== Records provided ==
◇ ◇ ◇ ◇ ◇
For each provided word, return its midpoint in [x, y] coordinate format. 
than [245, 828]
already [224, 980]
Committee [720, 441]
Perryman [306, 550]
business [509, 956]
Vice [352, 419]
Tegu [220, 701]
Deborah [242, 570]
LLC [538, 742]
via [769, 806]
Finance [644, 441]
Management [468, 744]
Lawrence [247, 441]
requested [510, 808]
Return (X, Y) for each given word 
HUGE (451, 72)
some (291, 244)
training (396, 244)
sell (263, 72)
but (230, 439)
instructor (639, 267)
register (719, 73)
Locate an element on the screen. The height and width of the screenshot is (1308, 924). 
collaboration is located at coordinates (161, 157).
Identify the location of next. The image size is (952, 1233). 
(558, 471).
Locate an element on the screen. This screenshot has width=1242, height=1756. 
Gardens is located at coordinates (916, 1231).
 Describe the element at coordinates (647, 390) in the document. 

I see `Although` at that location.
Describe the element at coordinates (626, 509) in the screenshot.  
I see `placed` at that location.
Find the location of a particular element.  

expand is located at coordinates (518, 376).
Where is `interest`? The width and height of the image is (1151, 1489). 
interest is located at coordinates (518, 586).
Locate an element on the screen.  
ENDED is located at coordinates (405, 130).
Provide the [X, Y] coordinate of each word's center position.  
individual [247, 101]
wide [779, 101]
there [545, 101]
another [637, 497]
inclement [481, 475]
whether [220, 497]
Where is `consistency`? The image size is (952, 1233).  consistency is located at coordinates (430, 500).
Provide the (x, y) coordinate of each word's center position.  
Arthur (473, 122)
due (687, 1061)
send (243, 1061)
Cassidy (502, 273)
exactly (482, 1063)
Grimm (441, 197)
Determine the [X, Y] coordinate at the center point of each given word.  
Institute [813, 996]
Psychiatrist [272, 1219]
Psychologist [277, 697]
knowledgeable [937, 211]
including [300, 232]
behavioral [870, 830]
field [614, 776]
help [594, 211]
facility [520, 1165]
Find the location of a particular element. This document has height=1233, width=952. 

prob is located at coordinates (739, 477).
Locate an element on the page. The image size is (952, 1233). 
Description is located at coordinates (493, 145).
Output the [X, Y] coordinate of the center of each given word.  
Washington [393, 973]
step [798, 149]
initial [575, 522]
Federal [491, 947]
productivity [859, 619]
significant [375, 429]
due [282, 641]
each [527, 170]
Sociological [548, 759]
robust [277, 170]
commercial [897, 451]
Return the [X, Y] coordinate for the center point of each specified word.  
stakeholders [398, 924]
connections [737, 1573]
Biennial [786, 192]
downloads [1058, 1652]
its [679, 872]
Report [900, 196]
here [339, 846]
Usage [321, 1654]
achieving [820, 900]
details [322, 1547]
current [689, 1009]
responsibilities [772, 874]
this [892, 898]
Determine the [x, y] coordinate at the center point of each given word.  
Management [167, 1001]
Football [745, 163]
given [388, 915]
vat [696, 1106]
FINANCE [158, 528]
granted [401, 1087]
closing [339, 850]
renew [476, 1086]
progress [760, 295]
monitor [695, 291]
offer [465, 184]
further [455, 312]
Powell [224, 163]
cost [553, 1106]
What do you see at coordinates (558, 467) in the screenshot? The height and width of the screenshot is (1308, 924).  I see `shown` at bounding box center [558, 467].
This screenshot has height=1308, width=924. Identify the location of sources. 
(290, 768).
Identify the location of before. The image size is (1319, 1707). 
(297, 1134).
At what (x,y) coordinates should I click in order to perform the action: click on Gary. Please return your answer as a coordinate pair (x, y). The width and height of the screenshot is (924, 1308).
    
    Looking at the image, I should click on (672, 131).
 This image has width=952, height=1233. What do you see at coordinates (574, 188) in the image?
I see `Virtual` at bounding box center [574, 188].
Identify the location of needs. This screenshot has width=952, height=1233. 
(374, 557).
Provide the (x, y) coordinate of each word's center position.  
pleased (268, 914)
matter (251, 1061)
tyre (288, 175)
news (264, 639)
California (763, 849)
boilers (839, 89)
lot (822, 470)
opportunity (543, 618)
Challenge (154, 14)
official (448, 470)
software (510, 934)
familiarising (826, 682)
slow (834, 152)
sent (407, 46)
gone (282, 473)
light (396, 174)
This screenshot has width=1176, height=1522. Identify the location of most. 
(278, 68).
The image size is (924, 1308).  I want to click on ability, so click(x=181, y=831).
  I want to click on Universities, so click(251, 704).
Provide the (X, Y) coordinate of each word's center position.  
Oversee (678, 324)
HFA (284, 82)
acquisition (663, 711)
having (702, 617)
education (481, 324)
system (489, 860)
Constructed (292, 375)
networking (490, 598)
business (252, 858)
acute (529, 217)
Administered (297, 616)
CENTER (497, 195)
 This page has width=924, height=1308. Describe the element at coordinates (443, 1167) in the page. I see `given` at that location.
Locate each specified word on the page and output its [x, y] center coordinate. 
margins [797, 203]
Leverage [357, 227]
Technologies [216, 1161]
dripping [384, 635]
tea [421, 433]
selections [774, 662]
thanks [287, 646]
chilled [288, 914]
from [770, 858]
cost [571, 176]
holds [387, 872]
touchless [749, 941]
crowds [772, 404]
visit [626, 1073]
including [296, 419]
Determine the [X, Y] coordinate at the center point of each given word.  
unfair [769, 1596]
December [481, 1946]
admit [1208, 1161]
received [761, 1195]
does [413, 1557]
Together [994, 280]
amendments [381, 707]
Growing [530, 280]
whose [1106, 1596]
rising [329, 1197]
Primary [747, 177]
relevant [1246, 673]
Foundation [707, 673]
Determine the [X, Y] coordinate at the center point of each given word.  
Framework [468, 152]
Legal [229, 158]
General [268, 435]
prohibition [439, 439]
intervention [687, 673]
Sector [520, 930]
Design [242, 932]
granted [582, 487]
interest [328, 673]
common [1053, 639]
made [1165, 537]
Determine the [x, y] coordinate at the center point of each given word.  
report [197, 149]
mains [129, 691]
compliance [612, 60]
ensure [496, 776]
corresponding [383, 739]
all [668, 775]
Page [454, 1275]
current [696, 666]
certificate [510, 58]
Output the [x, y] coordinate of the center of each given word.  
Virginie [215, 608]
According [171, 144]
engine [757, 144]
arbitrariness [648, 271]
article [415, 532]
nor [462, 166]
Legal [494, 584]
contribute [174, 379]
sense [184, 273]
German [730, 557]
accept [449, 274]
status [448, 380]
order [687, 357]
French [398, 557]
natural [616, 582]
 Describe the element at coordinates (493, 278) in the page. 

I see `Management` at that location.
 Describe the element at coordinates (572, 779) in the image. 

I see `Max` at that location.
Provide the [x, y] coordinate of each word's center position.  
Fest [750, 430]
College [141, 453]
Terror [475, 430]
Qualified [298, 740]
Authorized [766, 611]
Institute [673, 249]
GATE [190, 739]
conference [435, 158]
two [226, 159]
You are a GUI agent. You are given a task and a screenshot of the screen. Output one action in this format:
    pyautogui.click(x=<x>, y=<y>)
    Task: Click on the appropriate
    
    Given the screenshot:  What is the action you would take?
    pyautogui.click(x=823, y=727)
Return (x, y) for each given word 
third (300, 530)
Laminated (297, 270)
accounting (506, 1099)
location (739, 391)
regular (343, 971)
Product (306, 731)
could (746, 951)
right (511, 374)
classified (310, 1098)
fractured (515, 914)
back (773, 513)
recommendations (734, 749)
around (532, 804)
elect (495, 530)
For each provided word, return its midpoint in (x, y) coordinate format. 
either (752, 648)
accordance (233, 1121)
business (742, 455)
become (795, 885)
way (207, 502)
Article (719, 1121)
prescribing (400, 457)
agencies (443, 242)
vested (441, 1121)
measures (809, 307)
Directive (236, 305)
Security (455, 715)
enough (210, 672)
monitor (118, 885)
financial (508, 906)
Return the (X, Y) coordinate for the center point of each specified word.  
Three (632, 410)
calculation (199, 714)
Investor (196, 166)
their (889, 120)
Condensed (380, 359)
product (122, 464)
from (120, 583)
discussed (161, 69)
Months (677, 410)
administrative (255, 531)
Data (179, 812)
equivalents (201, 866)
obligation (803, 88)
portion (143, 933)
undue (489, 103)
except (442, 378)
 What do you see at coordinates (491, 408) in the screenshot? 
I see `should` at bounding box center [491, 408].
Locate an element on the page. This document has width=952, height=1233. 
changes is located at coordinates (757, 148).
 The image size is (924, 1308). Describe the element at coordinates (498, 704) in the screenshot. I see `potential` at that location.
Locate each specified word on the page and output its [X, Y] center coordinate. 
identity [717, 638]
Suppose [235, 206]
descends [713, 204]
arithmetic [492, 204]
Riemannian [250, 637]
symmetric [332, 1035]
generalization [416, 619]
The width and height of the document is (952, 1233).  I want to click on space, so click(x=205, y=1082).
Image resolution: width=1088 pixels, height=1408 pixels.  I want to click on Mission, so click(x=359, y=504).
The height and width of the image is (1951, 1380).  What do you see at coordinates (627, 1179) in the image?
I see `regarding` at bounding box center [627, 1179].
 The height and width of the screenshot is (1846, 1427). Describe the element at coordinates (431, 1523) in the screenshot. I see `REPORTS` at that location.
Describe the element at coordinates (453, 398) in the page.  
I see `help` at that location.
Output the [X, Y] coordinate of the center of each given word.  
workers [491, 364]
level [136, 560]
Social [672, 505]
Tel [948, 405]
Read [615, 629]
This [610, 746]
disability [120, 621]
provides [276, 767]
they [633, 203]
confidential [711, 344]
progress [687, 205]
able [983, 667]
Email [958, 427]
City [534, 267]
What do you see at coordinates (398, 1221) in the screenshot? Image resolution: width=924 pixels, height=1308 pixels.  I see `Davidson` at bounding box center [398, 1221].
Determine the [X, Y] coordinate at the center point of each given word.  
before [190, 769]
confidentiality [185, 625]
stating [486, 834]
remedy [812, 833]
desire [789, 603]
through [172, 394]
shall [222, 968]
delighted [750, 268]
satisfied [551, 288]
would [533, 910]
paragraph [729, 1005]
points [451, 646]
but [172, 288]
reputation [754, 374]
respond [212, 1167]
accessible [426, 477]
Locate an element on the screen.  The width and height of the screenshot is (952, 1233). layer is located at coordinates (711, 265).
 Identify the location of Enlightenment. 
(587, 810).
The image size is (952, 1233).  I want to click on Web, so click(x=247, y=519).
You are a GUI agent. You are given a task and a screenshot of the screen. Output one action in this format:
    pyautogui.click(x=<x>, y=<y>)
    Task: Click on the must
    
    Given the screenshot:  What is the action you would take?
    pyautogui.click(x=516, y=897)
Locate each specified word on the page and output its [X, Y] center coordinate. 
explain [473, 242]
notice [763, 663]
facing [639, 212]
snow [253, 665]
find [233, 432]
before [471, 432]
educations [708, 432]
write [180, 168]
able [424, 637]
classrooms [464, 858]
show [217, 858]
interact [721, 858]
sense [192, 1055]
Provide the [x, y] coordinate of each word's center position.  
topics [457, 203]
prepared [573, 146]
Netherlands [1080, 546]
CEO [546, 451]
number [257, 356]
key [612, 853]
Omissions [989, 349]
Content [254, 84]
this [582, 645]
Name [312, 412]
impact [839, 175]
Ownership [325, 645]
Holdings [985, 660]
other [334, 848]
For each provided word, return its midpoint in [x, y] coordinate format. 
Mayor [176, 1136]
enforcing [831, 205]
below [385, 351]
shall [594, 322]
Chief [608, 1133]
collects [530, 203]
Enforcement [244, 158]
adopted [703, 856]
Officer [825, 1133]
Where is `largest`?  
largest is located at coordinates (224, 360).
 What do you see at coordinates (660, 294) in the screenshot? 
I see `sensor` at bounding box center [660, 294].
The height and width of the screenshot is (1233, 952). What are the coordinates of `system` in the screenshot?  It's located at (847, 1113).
◇ ◇ ◇ ◇ ◇
Put the lines between the one containing "find [233, 432]" and the one containing "largest is located at coordinates (224, 360).", inclusive, into a two-column CSV with the headers input and output. Give one row per entry, with its text under input and its answer under output, each in a single quoted field with line breaks replaced by spaces.

input,output
"find","[233, 432]"
"before","[471, 432]"
"educations","[708, 432]"
"write","[180, 168]"
"able","[424, 637]"
"classrooms","[464, 858]"
"show","[217, 858]"
"interact","[721, 858]"
"sense","[192, 1055]"
"Provide the [x, y] coordinate of each word's center position. topics","[457, 203]"
"prepared","[573, 146]"
"Netherlands","[1080, 546]"
"CEO","[546, 451]"
"number","[257, 356]"
"key","[612, 853]"
"Omissions","[989, 349]"
"Content","[254, 84]"
"this","[582, 645]"
"Name","[312, 412]"
"impact","[839, 175]"
"Ownership","[325, 645]"
"Holdings","[985, 660]"
"other","[334, 848]"
"For each provided word, return its midpoint in [x, y] coordinate format. Mayor","[176, 1136]"
"enforcing","[831, 205]"
"below","[385, 351]"
"shall","[594, 322]"
"Chief","[608, 1133]"
"collects","[530, 203]"
"Enforcement","[244, 158]"
"adopted","[703, 856]"
"Officer","[825, 1133]"
"Where is `largest`?","largest is located at coordinates (224, 360)."